Items from a data source
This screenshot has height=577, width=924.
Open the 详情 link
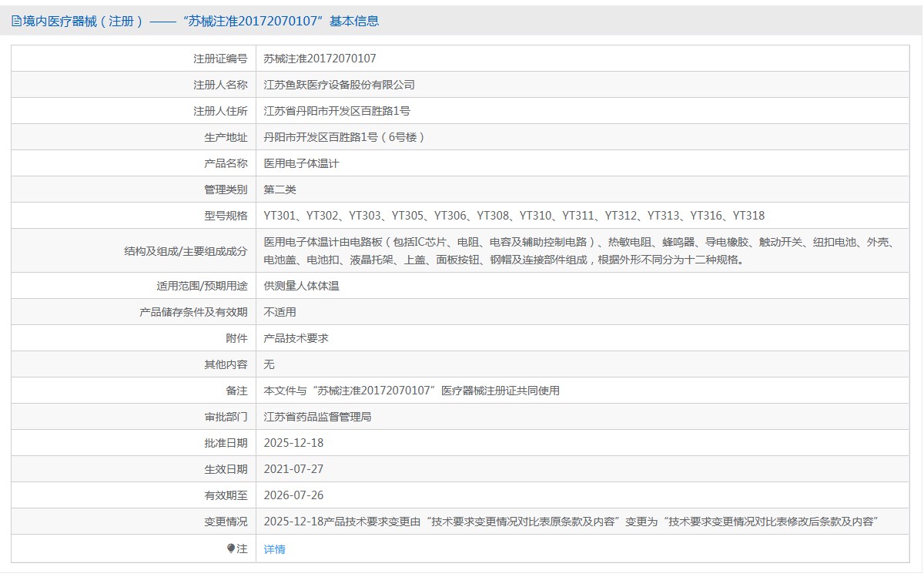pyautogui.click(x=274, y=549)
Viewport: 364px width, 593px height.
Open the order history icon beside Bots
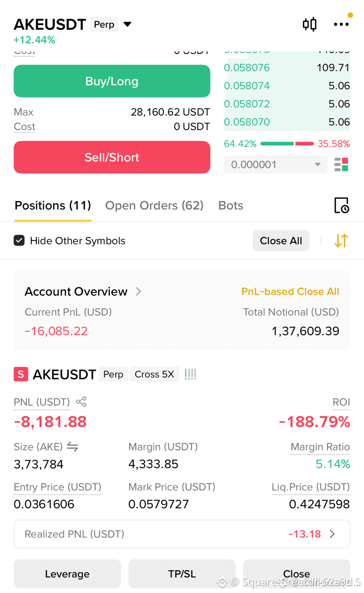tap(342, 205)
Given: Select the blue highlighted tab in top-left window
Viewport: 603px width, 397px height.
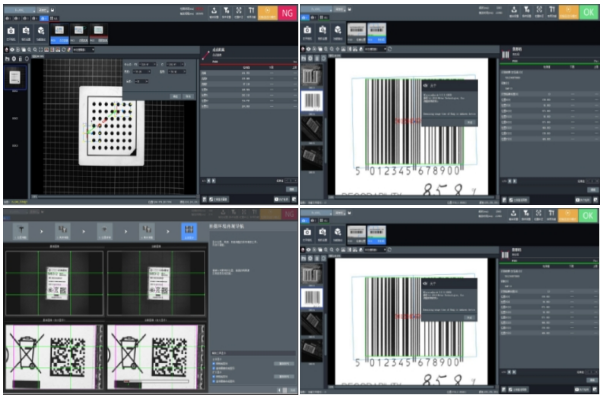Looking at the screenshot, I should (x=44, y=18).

--

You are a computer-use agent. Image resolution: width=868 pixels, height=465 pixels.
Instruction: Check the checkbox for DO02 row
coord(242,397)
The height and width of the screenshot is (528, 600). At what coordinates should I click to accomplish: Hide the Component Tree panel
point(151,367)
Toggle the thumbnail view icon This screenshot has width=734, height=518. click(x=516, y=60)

**What you should do**
Every line in the entries above that mentions the word "This" must be shown.

**Reply**
This screenshot has height=577, width=924.
Toggle the thumbnail view icon This screenshot has width=734, height=518. click(x=516, y=60)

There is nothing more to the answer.